The three parts of the shunt are:
Proximal Catheter: This section of the shunt can either be placed in the ventricles of the brain or the lumbar region of the spine.
Shunt Valve: The shunt valve is what regulates the flow of CSF between the proximal and distal catheter. Most shunt valves are known as differential pressure valves and are self-regulating. The valve should be able to gauge the amount of ICP and adjust to differential pressures between the ventricles and the distal cavity the shunt drains into.
Distal Catheter: This section of the shunt is located furthest away from the affected area. The distal catheter can be placed in peritoneal cavity of the abdomen, this kind of shunt is called a VP shunt (ventriculoperitoneal shunt) and is the most common place to put a distal catheter. Another common place is the right atriumm of the heart via the internal or external jugular vain. This kind of shunt is called a VA shunt (ventriculoatrial shunt). The distal catheter can also be placed into the pleural space that surrounds the lungs and is called a VP1 shunt (ventriculopleural shunt).

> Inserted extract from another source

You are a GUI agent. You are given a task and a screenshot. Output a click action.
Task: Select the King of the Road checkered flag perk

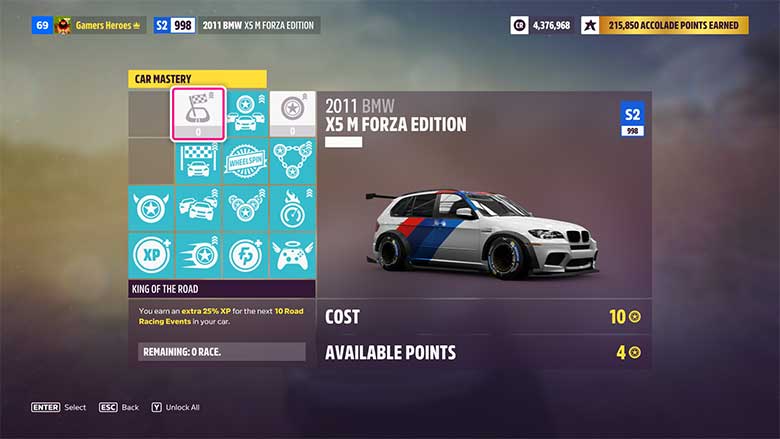click(x=198, y=113)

Here is a diagram of the placement of a VP shunt and VA shunt. I got this picture out of another useful source called About Hydrocephalus-A Book For Families.
How Shunts Work
When a shunt system is implanted in a person with hydrocephalus, the goal is for the shunt system is to mimic what would occur in the body naturally. CSF will be drained by the shunt, and the flow will be regulated so that a constant intracranial pressure ( ICP) is maintained within the brain. CSF enters the shunt system through small holes or slits near the tip of the proximal catheter. As CSF is produced by the choroid plexus, the shunt valve regulates the amount of ICP by draining fluid from the ventricles. From the proximal catheter, CSF flows through the valve system and into the distal catheter, which drains CSF into another area of the body where it can be reabsorbed by the bloodstream.
Here is a basic look at the ventricles in the brain. Here in this photo you can see tubing. This is part of the shunt, in this picture there are two different shunts, you can see two proximal catheters and two valves. Depending on the cause of a person's hydrocephalus most only have one shunt system. Though it is not uncommon to hear of someone having two shunt systems. Noah received a second shunt system in January 2005. However, this one was placed in his lumbar space of his spine. He now has a VP shunt and a LP shunt.